Minggu, 07 Agustus 2011

kota merdeka

7 Agustus tahun ini ini jatuh pada bulan puasa, sama seperti 17 Agustus 1945. Bedanya 17 Agustus 1945 itu hari Jumat, sedang 17 Agustus 2011 adalah hari Sabtu.

Tiba-tiba muncul harapan: barangkali di dalam bulan ini dua semangat itu—puasa dan kemerdekaan—akan menyatu ke dalam merah darah kita untuk memerangi korupsi.  

Bagi saya, hasrat pertama nasionalisme di masa sekarang haruslah tentang memberantas korupsi. Sebabnya sederhana dan lurus-langsung: korupsi mengancam semangat dasar berbangsa dan bernegara, serta desire d’etre ensemble atau hasrat untuk bersama. 
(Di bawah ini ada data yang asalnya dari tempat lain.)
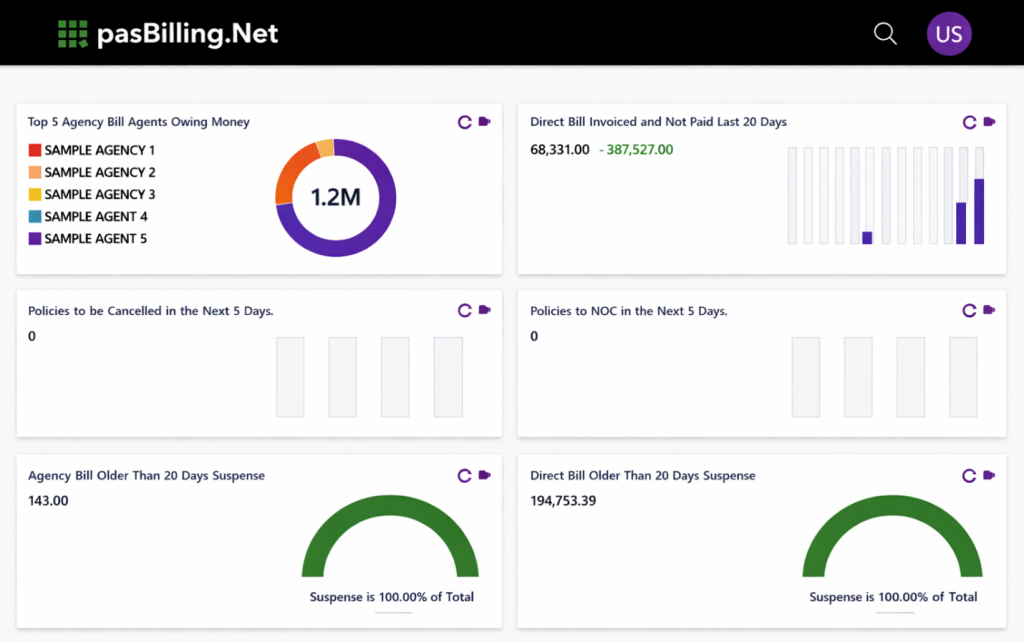This screenshot has width=1024, height=642.
Task: Refresh Policies to NOC card
Action: [969, 310]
Korupsi bukan soal kecil atau besar. Ia juga bukan pencurian biasa, melainkan pencurian kekayaan bersama yang dikumpulkan dengan susah payah melalui pajak dan pendapatan dari kekayaan alam kita.  Pajak adalah ekspresi dari hasrat untuk bersama itu, karena ia mewakili solidaritas untuk memberi secara berbeda-beda, tetapi mengharapkan balasan berupa barang dan pelayanan umum yang merata.
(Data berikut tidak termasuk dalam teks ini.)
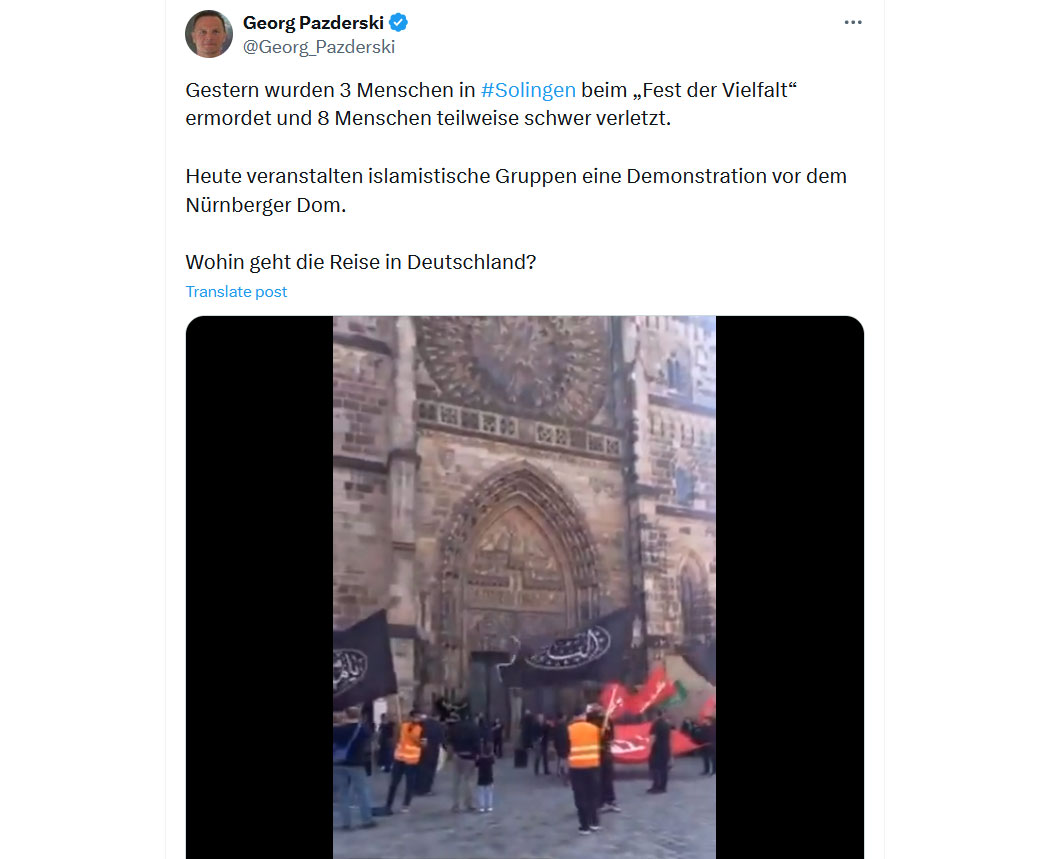Screen dimensions: 1050x859
Task: Click the blue verified badge
Action: click(x=398, y=23)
Korupsi itu mencuri dari khazanah yang suci – yang merupakan hati dari kehidupan bersama itu. 

Hasrat kedua terpenting di bulan Ramadan dan 17 Agustus ini bagi saya adalah: membangun kota yang baik. Sebab, di kotalah masa depan hasrat kebersamaan kita harus diwujudkan, kalau tidak negeri akan hancur. Gejala yang tidak akan berbalik adalah bahwa makin banyak bagian dari bangsa Indonesia akan hidup di dalam kota yang ada atau di dalam kondisi perkotaan. 

Kota kita kini rusak, dan tidak mungkin baik di masa depan apabila semangat Ramadan dan 17 Agustus tidak menyatu untuk memberantas korupsi.
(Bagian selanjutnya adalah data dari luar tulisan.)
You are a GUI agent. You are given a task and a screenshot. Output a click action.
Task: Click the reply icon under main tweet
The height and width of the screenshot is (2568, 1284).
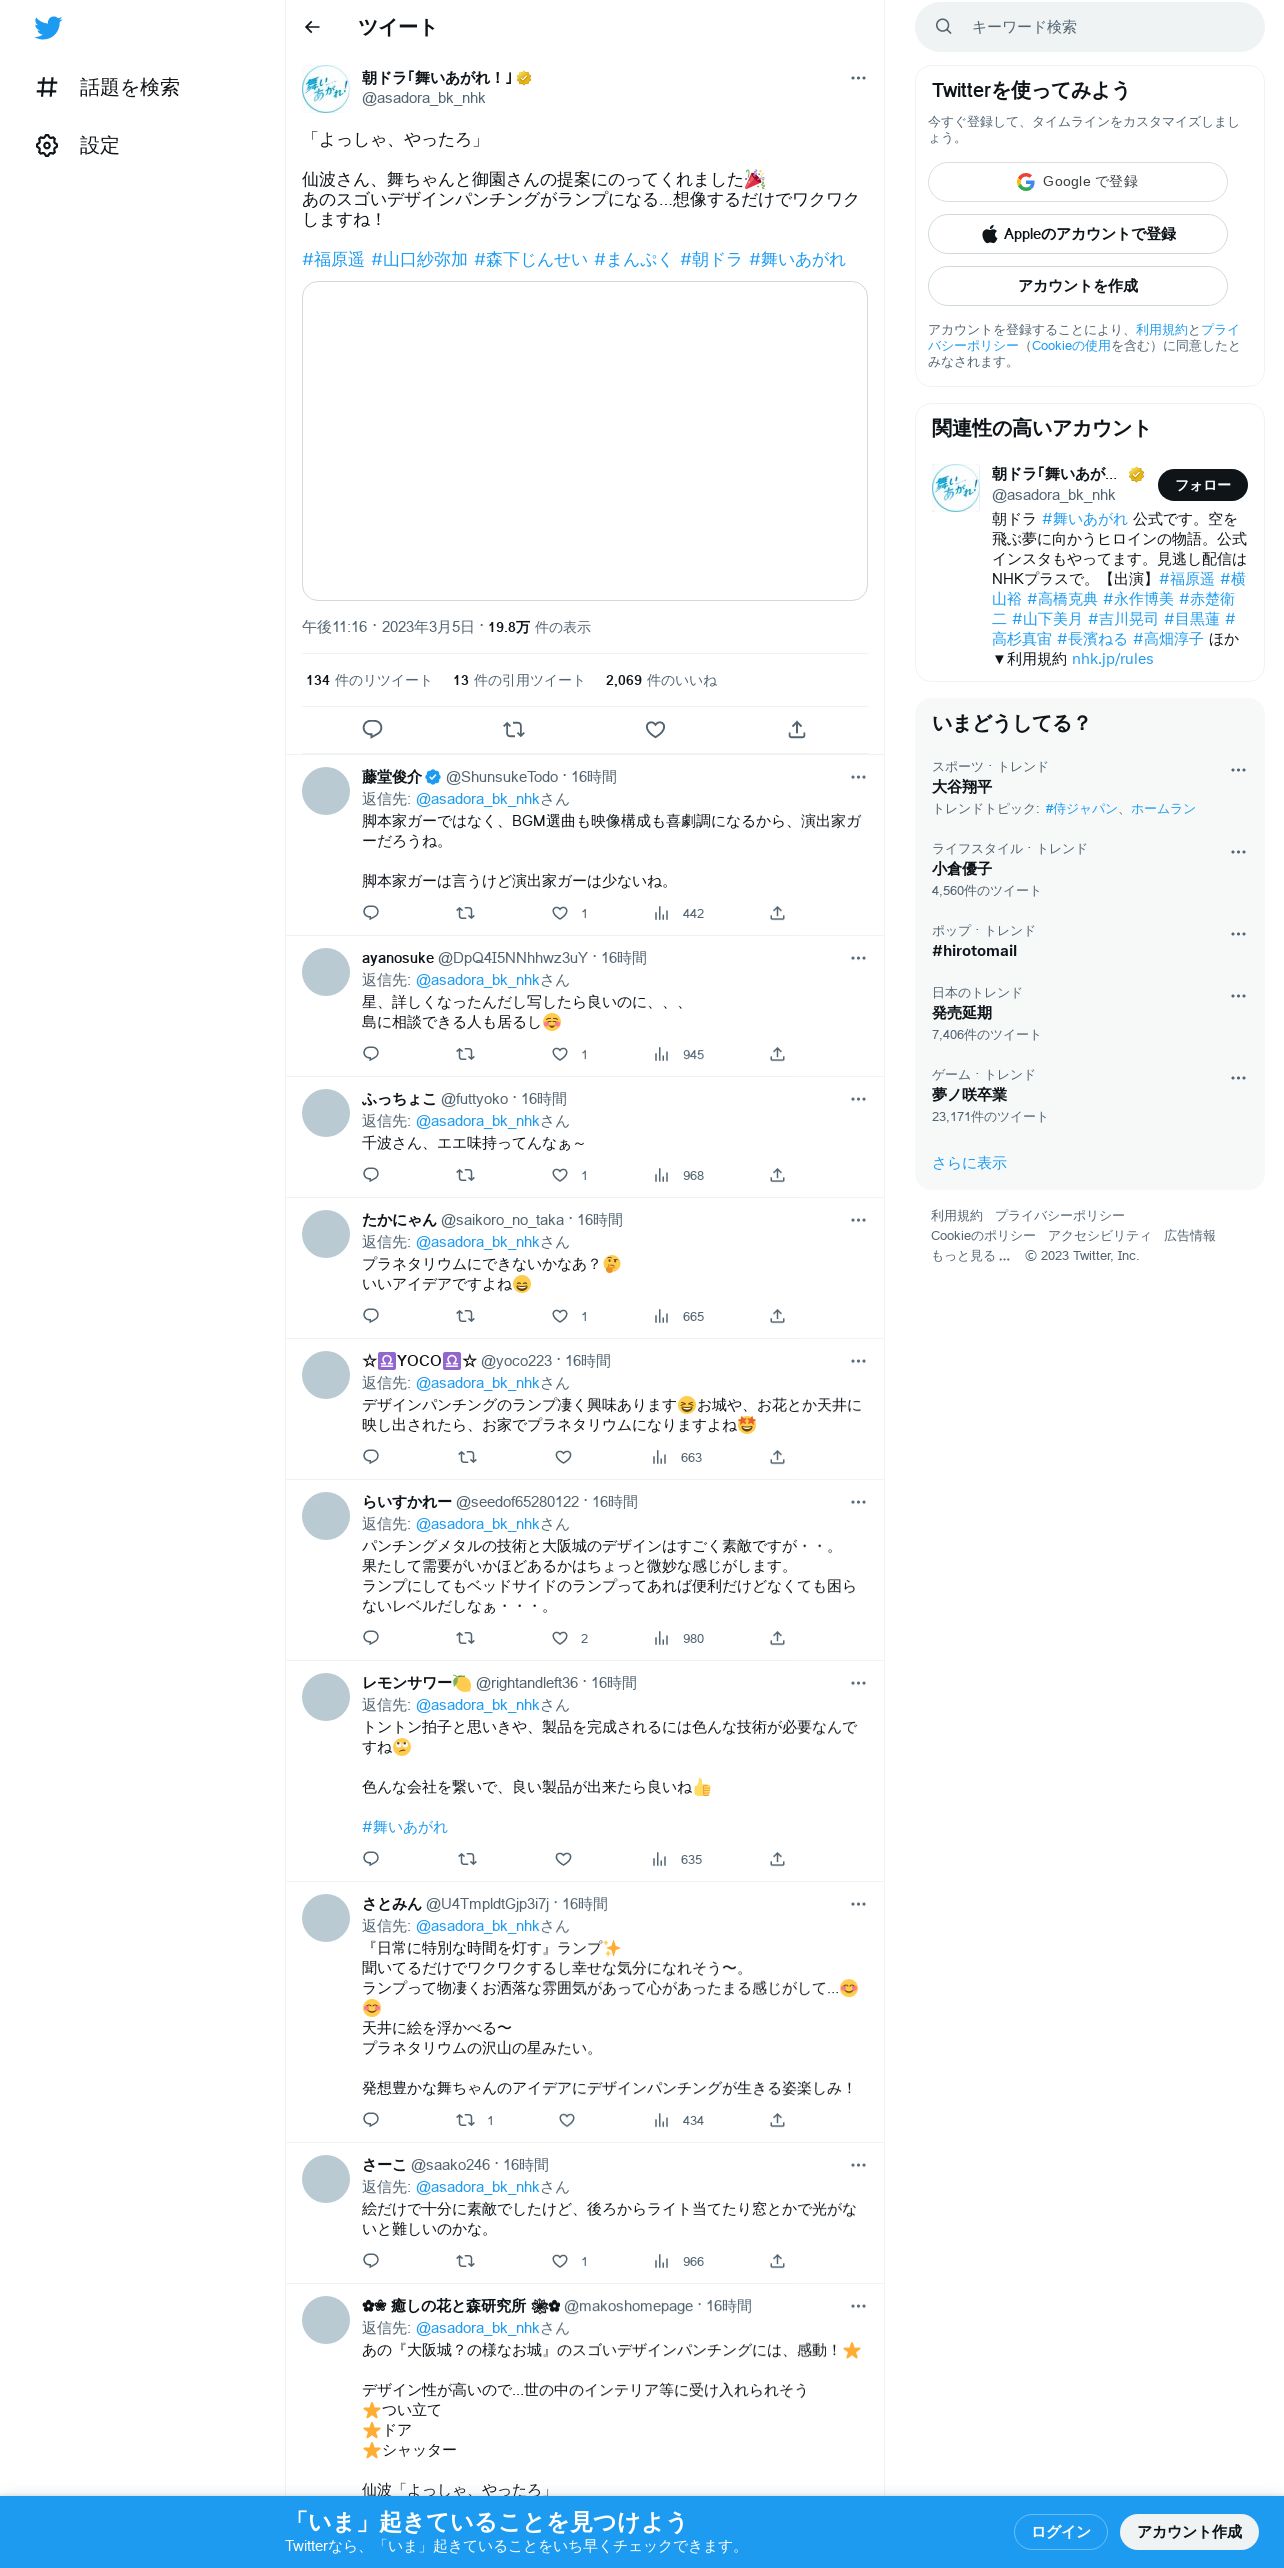coord(372,730)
Dan, kota adalah asal usul nasionalisme kita. Kalau tidak tinggal di kota Bandung, Soekarno mungkin tidak mengembangkan pemikirannya. Begitu juga Cokroaminoto di kota Surabaya. Kemerdekaan kita juga direbut di kota-kota.

Pemberontakan pertama pada tahun 1917 terjadi di angkatan laut pemerintah kolonial Belanda, disulut oleh Indies Social Democratic Party (cikal bakal Partai Komunis Indonesia). Surabaya juga mengalami episode penting lainnya: peristiwa 10 November 1945. Ini perang bersenjata berskala besar pertama antara Republik Indonesia dan tentara asing setelah Proklamasi Kemerdekaan 17 Agustus 1945. 

Serangan umum ke Jogjakarta pada 1 Maret 1949 punya makna dalam karena tentara kita membuktikan mereka mampu menguasai kota, bukan hanya bersembunyi di hutan dan pedesaan.

Menjelang 17 Agustus: secara sederhana, perang-kota kita di masa depan adalah perang melawan korupsi, agar dapat membangun kota yang baik untuk memenuhi hasrat kebersamaan kita. Kota yang dapat mendukung kebersamaan adalah kota yang memiliki fasilitas umum yang nyaman dan dapat dimanfaatkan semua. 

Sebuah kota yang mendukung kesejahteraan masing-masing, dan meningkatkan interaksi sosial antara warga. 

Kata pepatah Aceh,”Celakalah rumah tanpa atap, celakalah kampung (kota) yang rumah-rumahnya tidak guyub.” Apakah ini terlalu sulit untuk dicapai?

Menurut saya, sulit atau tidak, harus dicapai.